1

I have a tree construct in my application which contains hierarchical data of users.

public class User {
     //a lot of properties here like Id, Name, Last Name, etc.
     public IEnumerable<User> Employees {get;set;}
}

Now I need to replace certain record in this tree with new item.

var changedUsers = GetChangedUsers();
// Replace all changed user fields in original hierarchy 
// (only FirstName, LastName, etc. without touching Employees field)

Is there an elegant way to achieve this?

EDIT:

I have tried to loop with recursion, but stuck with updating record.

private void ReplaceUserInHierarchy(User modifiedUser, List<User> users)
        {
            foreach (var user in users)
            {
                if (user.Id == modifiedUser.Id)
                {
                    //we should update here somehow
                    return;
                }

                ReplaceUserInHierarchy(modifiedUser, user.Employees);
            }
        }
11
  • 2
    What degree of elegance is required? Is flattening hierarchy and editing each matched user elegant enough? Commented Jul 10, 2017 at 12:36
  • Was that a sarcasm? Commented Jul 10, 2017 at 12:39
  • @Gab flatten hierarchy and join to changedUsers Commented Jul 10, 2017 at 12:40
  • @Gab exactly. Your question missing the main part - code which shows your attempt to solve this task and description of problem (error or incorrect results) which you can't solve Commented Jul 10, 2017 at 12:42
  • @tchelidze - How can we do that? Commented Jul 10, 2017 at 12:43

1 Answer 1

2

Simply update user wich matched given id:

private void ReplaceUserInHierarchy(User modifiedUser, List<User> users)
{
    foreach (var user in users)
    {
        if (user.Id == modifiedUser.Id)
        {
            // update properties of user here
            user.FirstName = modifiedUser.FirstName;
            // etc
            return; // if user can be duplicated in hierarchy, then use continue here
        }

        // assume user cannot be in own employees hierarchy
        ReplaceUserInHierarchy(modifiedUser, user.Employees);
    }
}

Improving elegance - you can use extension method which flattens hierarchy.
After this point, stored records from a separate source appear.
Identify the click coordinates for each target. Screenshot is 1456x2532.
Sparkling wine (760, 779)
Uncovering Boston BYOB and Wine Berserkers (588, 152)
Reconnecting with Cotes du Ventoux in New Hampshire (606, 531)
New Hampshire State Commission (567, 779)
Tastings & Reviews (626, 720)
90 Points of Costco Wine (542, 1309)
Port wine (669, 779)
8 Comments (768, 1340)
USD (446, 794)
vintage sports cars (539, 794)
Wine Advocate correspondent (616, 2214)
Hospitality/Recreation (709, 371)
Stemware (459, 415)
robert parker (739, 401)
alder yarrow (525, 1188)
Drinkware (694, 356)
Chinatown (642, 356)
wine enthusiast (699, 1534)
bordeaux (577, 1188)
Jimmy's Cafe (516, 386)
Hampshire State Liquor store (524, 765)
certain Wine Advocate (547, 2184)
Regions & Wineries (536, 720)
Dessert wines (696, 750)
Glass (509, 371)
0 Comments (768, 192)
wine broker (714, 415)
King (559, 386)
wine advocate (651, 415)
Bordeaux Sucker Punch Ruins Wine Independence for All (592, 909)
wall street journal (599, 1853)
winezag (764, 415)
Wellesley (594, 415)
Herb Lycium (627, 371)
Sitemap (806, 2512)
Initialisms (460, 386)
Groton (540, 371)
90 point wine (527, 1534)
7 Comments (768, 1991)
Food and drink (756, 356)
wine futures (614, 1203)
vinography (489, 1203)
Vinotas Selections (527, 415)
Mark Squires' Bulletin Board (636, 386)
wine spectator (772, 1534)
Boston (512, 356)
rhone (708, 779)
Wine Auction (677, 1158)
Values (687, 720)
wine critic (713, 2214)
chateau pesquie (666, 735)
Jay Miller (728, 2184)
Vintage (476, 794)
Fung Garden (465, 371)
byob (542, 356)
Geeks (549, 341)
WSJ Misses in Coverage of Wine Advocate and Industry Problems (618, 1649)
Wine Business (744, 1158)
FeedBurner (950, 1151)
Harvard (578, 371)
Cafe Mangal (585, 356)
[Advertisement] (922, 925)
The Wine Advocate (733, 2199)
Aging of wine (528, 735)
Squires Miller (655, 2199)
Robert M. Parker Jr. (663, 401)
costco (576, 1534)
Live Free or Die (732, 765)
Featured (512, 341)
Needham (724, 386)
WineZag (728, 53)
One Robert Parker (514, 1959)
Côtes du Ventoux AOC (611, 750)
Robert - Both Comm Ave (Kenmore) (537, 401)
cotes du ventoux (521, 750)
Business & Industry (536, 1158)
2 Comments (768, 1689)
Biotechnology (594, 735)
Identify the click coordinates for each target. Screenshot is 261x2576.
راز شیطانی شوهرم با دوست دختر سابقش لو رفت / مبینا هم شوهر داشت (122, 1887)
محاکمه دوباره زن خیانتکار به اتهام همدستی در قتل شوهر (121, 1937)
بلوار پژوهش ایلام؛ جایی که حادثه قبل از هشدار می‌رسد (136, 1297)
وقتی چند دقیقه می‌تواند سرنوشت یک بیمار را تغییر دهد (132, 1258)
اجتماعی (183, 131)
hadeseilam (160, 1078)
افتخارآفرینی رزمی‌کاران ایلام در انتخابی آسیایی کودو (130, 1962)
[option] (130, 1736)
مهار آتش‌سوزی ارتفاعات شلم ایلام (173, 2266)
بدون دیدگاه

Then search for the user you should update will look like:

var user = users.Flatten(u => u.Employees).FirstOrDefault(u => u.Id == modifiedUser.Id);
if (user != null) // you can throw if user not found
    user.FirstName = modifiedUser.FirstName; // etc        

Flattening can be done as

public static IEnumerable<T> Flatten<T>(
   this IEnumerable<T> source,
   Func<T, IEnumerable<T>> selector)
{
   // null-check arguments
   foreach(var item in source)
   {
       yield return item;
       foreach(var child in Flatten(selector(item), selector))
           yield return child;
   }   
}

Further improvements - you can save flattened hierarchy to the dictionary and use it to update several users:

var usersById = users.Flatten(u => u.Employees).ToDictionary(u => u.Id);
foreach(var modifiedUser in modifiedUsers)
{
    User user;
    if (!usersById.TryGetValue(modifiedUser.Id, out user);)
       continue; // or throw

    user.FirstName = modifiedUser.FirstName; // etc  
}

Further improvements - you can use some library like AutoMapper to do the mapping automatically.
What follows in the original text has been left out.